Le salarié fait valoir que l’employeur a omis sciemment de déclarer une partie non négligeable de son activité salariée ; toutefois, cette allégation n’est fondée sur aucun élément de fait ; le salarié sera débouté de cette demande.

Sur la remise de documents

Au regard de la solution du litige, il convient d’ordonner à la société Mazel de remettre à [R] [H] un bulletin de paie récapitulatif, en sus des documents sociaux retenus par le jugement, conforme aux dispositions du présent arrêt, dans le délai d’un mois à compter de sa notification, sans qu’il n’y ait lieu à prononcer une astreinte.

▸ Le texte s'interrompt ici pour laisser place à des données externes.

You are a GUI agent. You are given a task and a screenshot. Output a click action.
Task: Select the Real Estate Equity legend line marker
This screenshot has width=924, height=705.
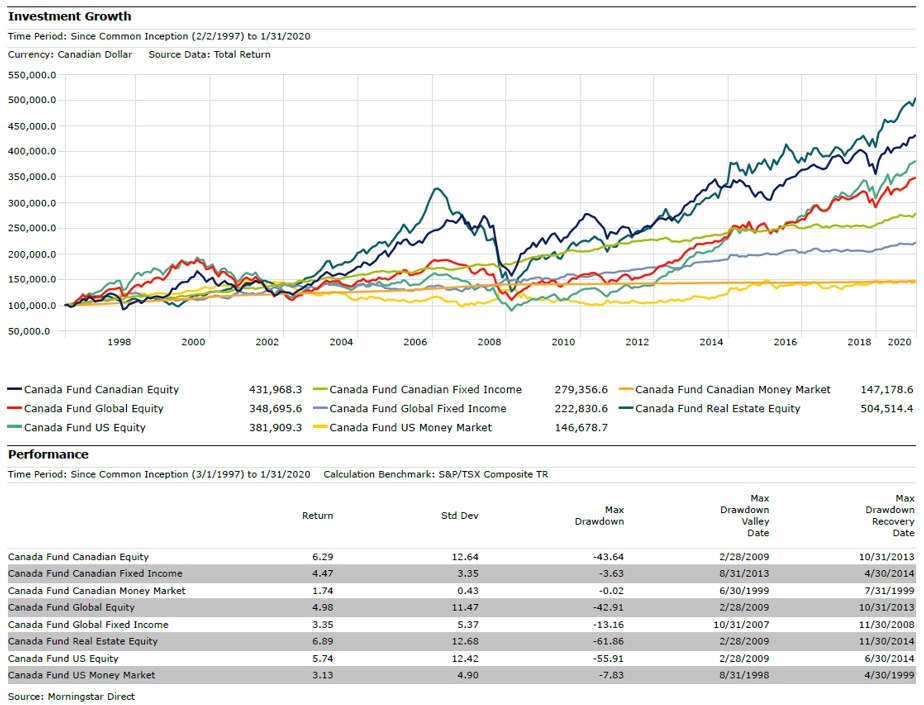(625, 409)
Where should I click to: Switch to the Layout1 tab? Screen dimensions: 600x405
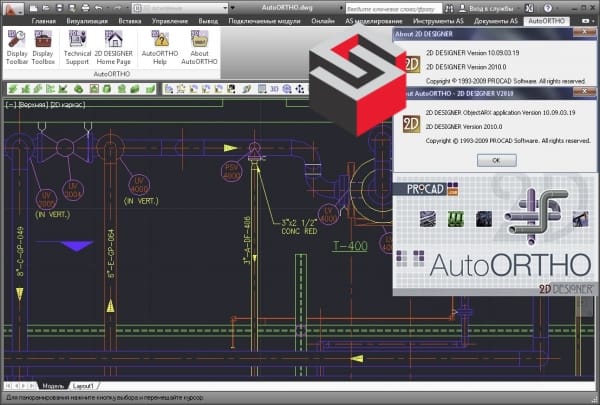[x=83, y=385]
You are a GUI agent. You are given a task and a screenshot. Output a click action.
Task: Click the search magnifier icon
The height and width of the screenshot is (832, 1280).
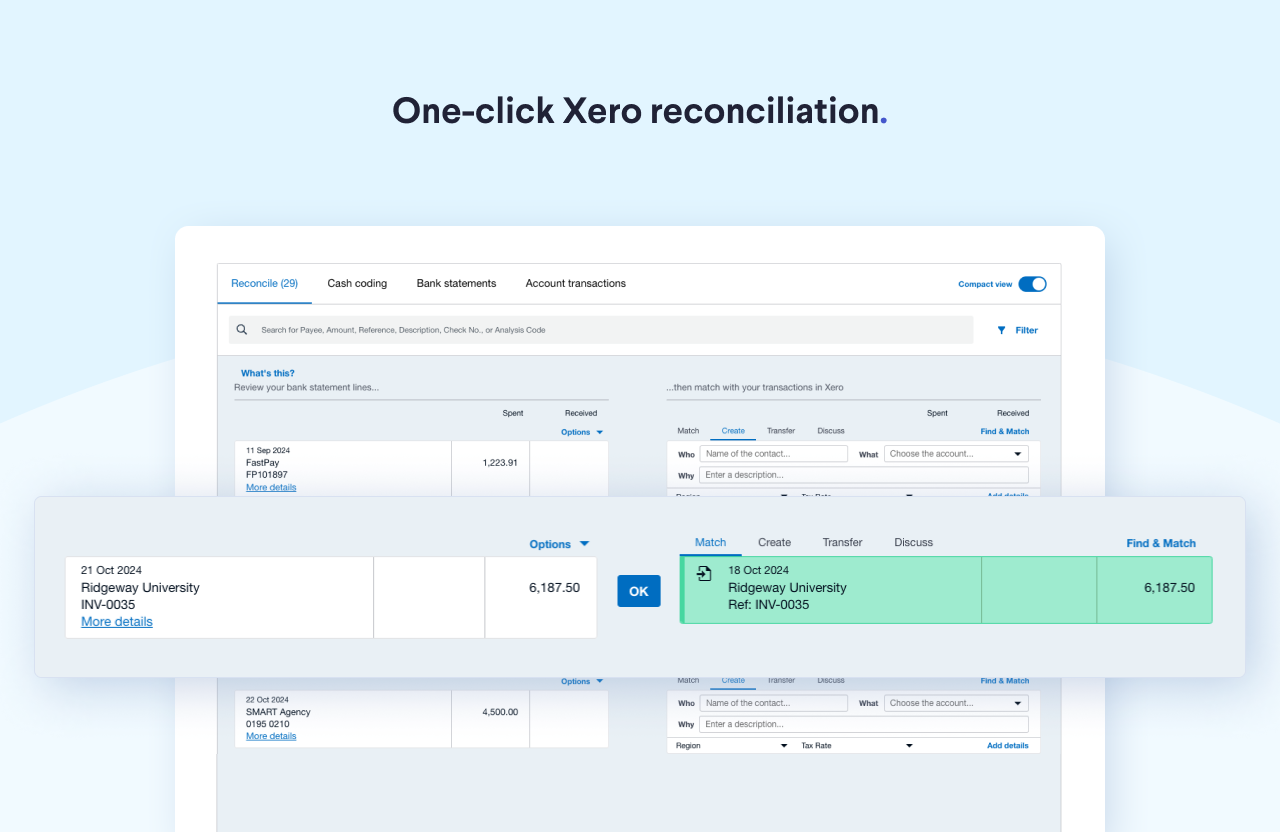point(241,329)
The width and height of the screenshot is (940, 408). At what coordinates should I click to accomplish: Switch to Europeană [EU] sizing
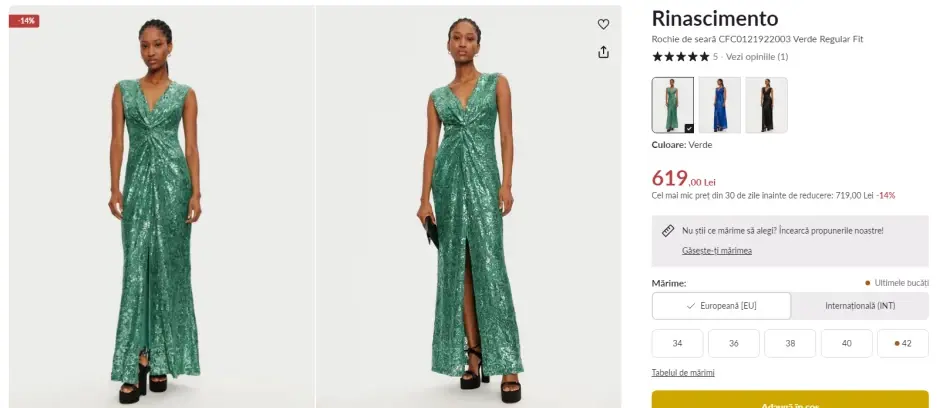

Sur les dépens et les frais irrépétibles

La société Mazel qui succombe en son appel sera condamnée aux dépens exposés en cause d’appel.

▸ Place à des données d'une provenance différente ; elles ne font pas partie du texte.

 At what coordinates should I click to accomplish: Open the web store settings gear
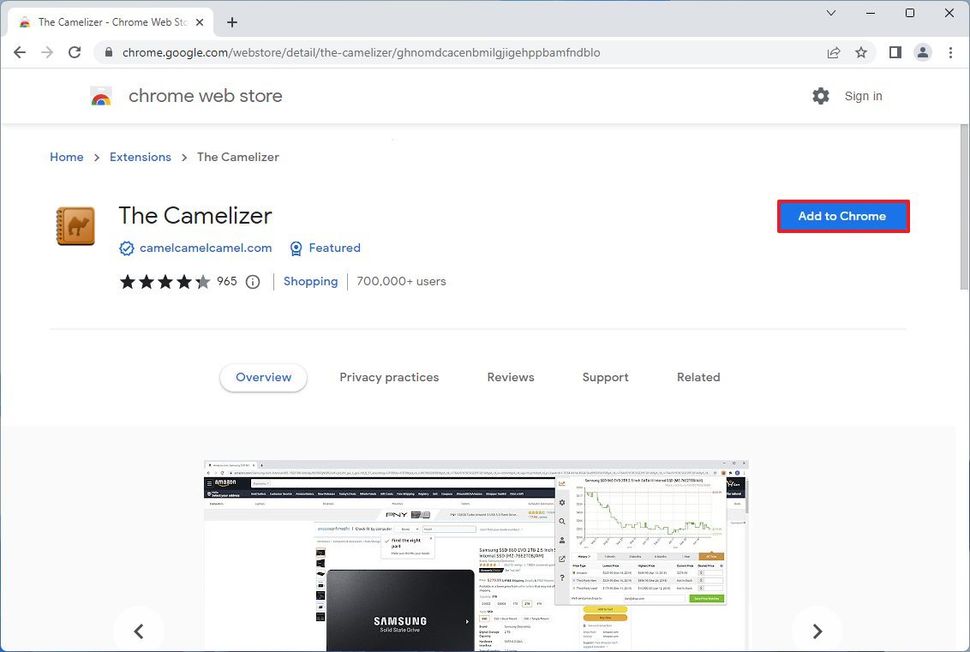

Il n’apparaît pas inéquitable d’allouer à [R] [H] la somme de 1.500,00 euros sur le fondement de l’article 700 du code de procédure civile que la société Mazel devra lui payer.

PAR CES MOTIFS

La cour statuant par arrêt contradictoire mis à disposition au greffe,

CONFIRME le jugement prononcé par le conseil de prud’hommes de Longjumeau le 19 février 2016 en ce qu’il a débouté [R] [H] de ses demandes au titre des heures supplémentaires et congés payés incidents, du travail dissimulé et a condamné la société Mazel à lui payer les sommes de 441,79 euros à titre de rappel de salaire pour la période du 9 au 14 août 2013, 44,17 euros au titre de l’indemnité compensatrice de congés payés incidents, 1.000,00 euros sur le fondement de l’article 700 du code de procédure civile et aux dépens et a ordonné la remise des documents sociaux sous astreinte,

L’INFIRME sur les autres chefs et statuant à nouveau,

CONDAMNE la société Mazel à payer à [R] [H] les somme suivantes :

* 5.308,84 euros à titre d’indemnité compensatrice de préavis,

* 530,88 euros à titre d’indemnité compensatrice de congés payés incidents,

* 10.959,35 euros à titre d’indemnité de licenciement,

* 1.352,99 euros à titre de rappel de salaire pour la période comprise entre le 1er et le 18 octobre 2013,

* 135,29 euros à titre d’indemnité compensatrice de congés payés incidents,

avec intérêts au taux légal à compter de la réception par la société Mazel de la convocation à comparaître devant le bureau de conciliation du conseil de prud’hommes,

* 40.000,00 euros à titre de dommages et intérêts pour licenciement abusif,

avec intérêts au taux légal à compter du présent arrêt,

ORDONNE à la société Mazel de remettre à [R] [H] un bulletin de paie récapitulatif conforme aux dispositions du présent arrêt, dans le délai d’un mois à compter de sa notification,

DEBOUTE les parties du surplus des demandes,

Y ajoutant,

CONDAMNE la société Mazel à payer à [R] [H] la somme de 1.500,00 euros sur le fondement de l’article 700 du code de procédure civile,

CONDAMNE la société Mazel aux dépens exposés en cause d’appel.